[[ Supplied records open ]]
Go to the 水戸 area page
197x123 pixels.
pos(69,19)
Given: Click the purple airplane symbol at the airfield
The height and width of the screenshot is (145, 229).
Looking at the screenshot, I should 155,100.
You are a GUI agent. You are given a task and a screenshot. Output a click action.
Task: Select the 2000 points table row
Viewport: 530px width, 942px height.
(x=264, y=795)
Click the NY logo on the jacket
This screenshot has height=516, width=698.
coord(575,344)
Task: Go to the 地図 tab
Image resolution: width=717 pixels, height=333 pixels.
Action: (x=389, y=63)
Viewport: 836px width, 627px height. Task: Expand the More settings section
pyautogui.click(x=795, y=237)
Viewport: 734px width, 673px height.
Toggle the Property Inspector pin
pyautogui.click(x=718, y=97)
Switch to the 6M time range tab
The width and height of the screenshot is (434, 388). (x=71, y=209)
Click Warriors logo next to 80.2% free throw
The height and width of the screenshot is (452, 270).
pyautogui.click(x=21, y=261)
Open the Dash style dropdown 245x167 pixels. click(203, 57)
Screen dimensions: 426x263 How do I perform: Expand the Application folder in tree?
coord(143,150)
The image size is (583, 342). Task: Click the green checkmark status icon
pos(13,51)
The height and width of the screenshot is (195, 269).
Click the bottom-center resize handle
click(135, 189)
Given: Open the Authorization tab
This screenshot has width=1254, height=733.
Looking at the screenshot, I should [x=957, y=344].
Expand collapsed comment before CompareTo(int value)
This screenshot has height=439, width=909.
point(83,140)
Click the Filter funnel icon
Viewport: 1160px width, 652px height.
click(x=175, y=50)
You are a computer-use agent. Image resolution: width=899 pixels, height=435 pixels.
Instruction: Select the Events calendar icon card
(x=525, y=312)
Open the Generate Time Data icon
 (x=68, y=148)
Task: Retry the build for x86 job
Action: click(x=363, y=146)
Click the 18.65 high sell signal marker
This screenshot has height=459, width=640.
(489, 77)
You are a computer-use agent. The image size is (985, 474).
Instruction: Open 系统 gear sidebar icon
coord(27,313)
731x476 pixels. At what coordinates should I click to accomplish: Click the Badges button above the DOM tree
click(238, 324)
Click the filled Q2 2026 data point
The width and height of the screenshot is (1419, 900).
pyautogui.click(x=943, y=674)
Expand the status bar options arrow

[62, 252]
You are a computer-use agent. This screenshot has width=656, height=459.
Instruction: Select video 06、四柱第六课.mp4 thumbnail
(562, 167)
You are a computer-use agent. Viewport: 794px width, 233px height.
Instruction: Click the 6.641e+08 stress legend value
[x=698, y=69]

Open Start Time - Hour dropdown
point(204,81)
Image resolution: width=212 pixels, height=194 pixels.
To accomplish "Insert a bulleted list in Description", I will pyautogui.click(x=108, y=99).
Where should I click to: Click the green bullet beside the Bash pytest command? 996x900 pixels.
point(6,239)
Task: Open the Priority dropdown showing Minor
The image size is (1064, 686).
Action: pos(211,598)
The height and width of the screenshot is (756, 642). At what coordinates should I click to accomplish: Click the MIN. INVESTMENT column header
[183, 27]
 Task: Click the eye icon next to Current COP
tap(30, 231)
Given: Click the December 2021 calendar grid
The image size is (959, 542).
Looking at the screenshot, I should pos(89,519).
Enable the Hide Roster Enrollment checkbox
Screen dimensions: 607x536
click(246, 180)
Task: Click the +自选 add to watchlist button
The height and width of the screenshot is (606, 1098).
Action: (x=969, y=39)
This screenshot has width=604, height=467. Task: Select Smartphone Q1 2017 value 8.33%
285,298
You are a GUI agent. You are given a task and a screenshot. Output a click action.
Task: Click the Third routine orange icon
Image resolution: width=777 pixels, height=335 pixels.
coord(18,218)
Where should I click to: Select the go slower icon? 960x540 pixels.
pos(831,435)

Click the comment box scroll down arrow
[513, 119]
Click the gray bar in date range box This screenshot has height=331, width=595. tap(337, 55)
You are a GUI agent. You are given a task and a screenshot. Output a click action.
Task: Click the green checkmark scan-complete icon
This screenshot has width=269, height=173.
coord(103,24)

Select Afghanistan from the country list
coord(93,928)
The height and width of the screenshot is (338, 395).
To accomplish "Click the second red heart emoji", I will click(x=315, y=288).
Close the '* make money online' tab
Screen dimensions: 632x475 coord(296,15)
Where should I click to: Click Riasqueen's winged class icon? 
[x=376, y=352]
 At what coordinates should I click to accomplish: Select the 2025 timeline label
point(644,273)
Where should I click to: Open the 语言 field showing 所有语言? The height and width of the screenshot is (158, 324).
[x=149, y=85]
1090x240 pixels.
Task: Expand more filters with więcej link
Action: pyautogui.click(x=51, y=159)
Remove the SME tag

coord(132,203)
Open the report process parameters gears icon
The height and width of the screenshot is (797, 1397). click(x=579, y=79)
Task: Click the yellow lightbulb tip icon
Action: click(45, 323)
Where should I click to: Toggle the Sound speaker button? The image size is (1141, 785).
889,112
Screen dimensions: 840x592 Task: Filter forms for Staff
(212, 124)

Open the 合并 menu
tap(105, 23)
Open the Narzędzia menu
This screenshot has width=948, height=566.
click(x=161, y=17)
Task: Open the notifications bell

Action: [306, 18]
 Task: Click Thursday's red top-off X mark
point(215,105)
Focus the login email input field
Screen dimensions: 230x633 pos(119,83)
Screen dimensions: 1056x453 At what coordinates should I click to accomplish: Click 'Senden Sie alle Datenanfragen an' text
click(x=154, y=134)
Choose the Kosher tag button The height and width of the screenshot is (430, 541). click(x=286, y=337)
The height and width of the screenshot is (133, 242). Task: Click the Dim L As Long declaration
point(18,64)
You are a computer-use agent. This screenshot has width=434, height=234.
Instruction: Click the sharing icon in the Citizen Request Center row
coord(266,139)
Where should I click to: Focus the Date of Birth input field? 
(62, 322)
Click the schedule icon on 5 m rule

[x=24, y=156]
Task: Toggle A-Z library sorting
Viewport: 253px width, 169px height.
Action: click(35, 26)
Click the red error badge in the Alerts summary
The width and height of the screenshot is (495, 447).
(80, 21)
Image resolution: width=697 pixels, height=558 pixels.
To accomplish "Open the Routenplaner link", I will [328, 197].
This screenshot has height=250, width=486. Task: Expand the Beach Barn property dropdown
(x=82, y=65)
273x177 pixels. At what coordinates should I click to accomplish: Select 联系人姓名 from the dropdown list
[[ Supplied records closed ]]
The records above are to be repeated in full, word for word.

• **Reply to the task**
Go to the 水戸 area page
197x123 pixels.
pos(69,19)
Given: Click the purple airplane symbol at the airfield
The height and width of the screenshot is (145, 229).
Looking at the screenshot, I should 155,100.
You are a GUI agent. You are given a task and a screenshot. Output a click action.
Task: Select the 2000 points table row
Viewport: 530px width, 942px height.
(x=264, y=795)
Click the NY logo on the jacket
This screenshot has height=516, width=698.
coord(575,344)
Task: Go to the 地図 tab
Image resolution: width=717 pixels, height=333 pixels.
Action: (x=389, y=63)
Viewport: 836px width, 627px height. Task: Expand the More settings section
pyautogui.click(x=795, y=237)
Viewport: 734px width, 673px height.
Toggle the Property Inspector pin
pyautogui.click(x=718, y=97)
Switch to the 6M time range tab
The width and height of the screenshot is (434, 388). (x=71, y=209)
Click Warriors logo next to 80.2% free throw
The height and width of the screenshot is (452, 270).
pyautogui.click(x=21, y=261)
Open the Dash style dropdown 245x167 pixels. click(203, 57)
Screen dimensions: 426x263 How do I perform: Expand the Application folder in tree?
coord(143,150)
The image size is (583, 342). Task: Click the green checkmark status icon
pos(13,51)
The height and width of the screenshot is (195, 269).
Click the bottom-center resize handle
click(135, 189)
Given: Open the Authorization tab
This screenshot has width=1254, height=733.
Looking at the screenshot, I should [x=957, y=344].
Expand collapsed comment before CompareTo(int value)
This screenshot has height=439, width=909.
point(83,140)
Click the Filter funnel icon
Viewport: 1160px width, 652px height.
click(x=175, y=50)
You are a computer-use agent. Image resolution: width=899 pixels, height=435 pixels.
Instruction: Select the Events calendar icon card
(x=525, y=312)
Open the Generate Time Data icon
 (x=68, y=148)
Task: Retry the build for x86 job
Action: click(x=363, y=146)
Click the 18.65 high sell signal marker
This screenshot has height=459, width=640.
(489, 77)
You are a computer-use agent. The image size is (985, 474).
Instruction: Open 系统 gear sidebar icon
coord(27,313)
731x476 pixels. At what coordinates should I click to accomplish: Click the Badges button above the DOM tree
click(238, 324)
Click the filled Q2 2026 data point
The width and height of the screenshot is (1419, 900).
pyautogui.click(x=943, y=674)
Expand the status bar options arrow

[62, 252]
You are a computer-use agent. This screenshot has width=656, height=459.
Instruction: Select video 06、四柱第六课.mp4 thumbnail
(562, 167)
You are a computer-use agent. Viewport: 794px width, 233px height.
Instruction: Click the 6.641e+08 stress legend value
[x=698, y=69]

Open Start Time - Hour dropdown
point(204,81)
Image resolution: width=212 pixels, height=194 pixels.
To accomplish "Insert a bulleted list in Description", I will pyautogui.click(x=108, y=99).
Where should I click to: Click the green bullet beside the Bash pytest command? 996x900 pixels.
point(6,239)
Task: Open the Priority dropdown showing Minor
The image size is (1064, 686).
Action: pos(211,598)
The height and width of the screenshot is (756, 642). At what coordinates should I click to accomplish: Click the MIN. INVESTMENT column header
[183, 27]
 Task: Click the eye icon next to Current COP
tap(30, 231)
Given: Click the December 2021 calendar grid
The image size is (959, 542).
Looking at the screenshot, I should pos(89,519).
Enable the Hide Roster Enrollment checkbox
Screen dimensions: 607x536
click(246, 180)
Task: Click the +自选 add to watchlist button
The height and width of the screenshot is (606, 1098).
Action: (x=969, y=39)
This screenshot has width=604, height=467. Task: Select Smartphone Q1 2017 value 8.33%
285,298
You are a GUI agent. You are given a task and a screenshot. Output a click action.
Task: Click the Third routine orange icon
Image resolution: width=777 pixels, height=335 pixels.
coord(18,218)
Where should I click to: Select the go slower icon? 960x540 pixels.
pos(831,435)

Click the comment box scroll down arrow
[513, 119]
Click the gray bar in date range box This screenshot has height=331, width=595. tap(337, 55)
You are a GUI agent. You are given a task and a screenshot. Output a click action.
Task: Click the green checkmark scan-complete icon
This screenshot has width=269, height=173.
coord(103,24)

Select Afghanistan from the country list
coord(93,928)
The height and width of the screenshot is (338, 395).
To accomplish "Click the second red heart emoji", I will click(x=315, y=288).
Close the '* make money online' tab
Screen dimensions: 632x475 coord(296,15)
Where should I click to: Click Riasqueen's winged class icon? 
[x=376, y=352]
 At what coordinates should I click to accomplish: Select the 2025 timeline label
point(644,273)
Where should I click to: Open the 语言 field showing 所有语言? The height and width of the screenshot is (158, 324).
[x=149, y=85]
1090x240 pixels.
Task: Expand more filters with więcej link
Action: pyautogui.click(x=51, y=159)
Remove the SME tag

coord(132,203)
Open the report process parameters gears icon
The height and width of the screenshot is (797, 1397). click(x=579, y=79)
Task: Click the yellow lightbulb tip icon
Action: click(45, 323)
Where should I click to: Toggle the Sound speaker button? The image size is (1141, 785).
889,112
Screen dimensions: 840x592 Task: Filter forms for Staff
(212, 124)

Open the 合并 menu
tap(105, 23)
Open the Narzędzia menu
This screenshot has width=948, height=566.
click(x=161, y=17)
Task: Open the notifications bell

Action: [306, 18]
 Task: Click Thursday's red top-off X mark
point(215,105)
Focus the login email input field
Screen dimensions: 230x633 pos(119,83)
Screen dimensions: 1056x453 At what coordinates should I click to accomplish: Click 'Senden Sie alle Datenanfragen an' text
click(x=154, y=134)
Choose the Kosher tag button The height and width of the screenshot is (430, 541). click(x=286, y=337)
The height and width of the screenshot is (133, 242). Task: Click the Dim L As Long declaration
point(18,64)
You are a computer-use agent. This screenshot has width=434, height=234.
Instruction: Click the sharing icon in the Citizen Request Center row
coord(266,139)
Where should I click to: Focus the Date of Birth input field? 
(62, 322)
Click the schedule icon on 5 m rule

[x=24, y=156]
Task: Toggle A-Z library sorting
Viewport: 253px width, 169px height.
Action: click(35, 26)
Click the red error badge in the Alerts summary
The width and height of the screenshot is (495, 447).
(80, 21)
Image resolution: width=697 pixels, height=558 pixels.
To accomplish "Open the Routenplaner link", I will [328, 197].
This screenshot has height=250, width=486. Task: Expand the Beach Barn property dropdown
(x=82, y=65)
273x177 pixels. At what coordinates should I click to accomplish: Select 联系人姓名 from the dropdown list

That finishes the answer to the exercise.